Aussi étonnant que cela paraisse, après de 150 ans, le premier enregistrement sonore vient d’être découvert (durant l’été 2007 pour être précis) et il est français…

En effet, grâce aux techniques modernes, des chercheurs américains ont réussi à faire renaitre un enregistrement sonore datant d’avant 1860, soit 17 ans avant l’invention du phonographe par Thomas Edison. L’auteur de cet enregistrement est français, Edouard-Léon Scott de Martinville. Mais à l’époque et aussi étonnant que cela puisse paraître, celui-ci ne pensait pas qu’il était possible de réécouter ses enregistrements. En effet, son « phonautographe » était bien capable d’inscrire une vibration sonore sur du papier noirci mais aucune technique ne permettait alors de rejouer ses enregistrements.

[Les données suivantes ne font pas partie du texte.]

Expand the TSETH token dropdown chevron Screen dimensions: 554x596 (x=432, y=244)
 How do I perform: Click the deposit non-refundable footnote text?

Les technologies modernes ont cependant permis à l’association First Sounds (« premiers sons ») dont l’objectif est de rechercher, de restaurer et de rendre publics le plus vieil enregistrement sonore de l’humanité à partir de deux « phonautogrammes » accompagnant les brevets déposés en 1857 et 1859 ( Ecouter Au clair de la lune).

Bien que dans la seconde moitié du XIXe siècle, plusieurs personnes, le britannique Alexander Graham Bell, inventeur du téléphone, ou le français Charles Cros avec le paléophone, travaillaient comme Scott à essayer d’écrire la représentation visuelle du son, Thomas Edison demeure le premier à avoir reproduit l’un des ses enregistrements avec son phonographe.

Ayant appris l’invention du phonographe par Thomas Edison et voulant faire valoir sa propre contribution, il a écrit dans l’introduction de son dernier livre mémoire de 1878 « Je ne demande pour mes efforts qu’une seule récompense (…) de ne pas oublier de prononcer mon nom dans cette affaire… ». Ce modeste billet est rédigé dans cette philosophie.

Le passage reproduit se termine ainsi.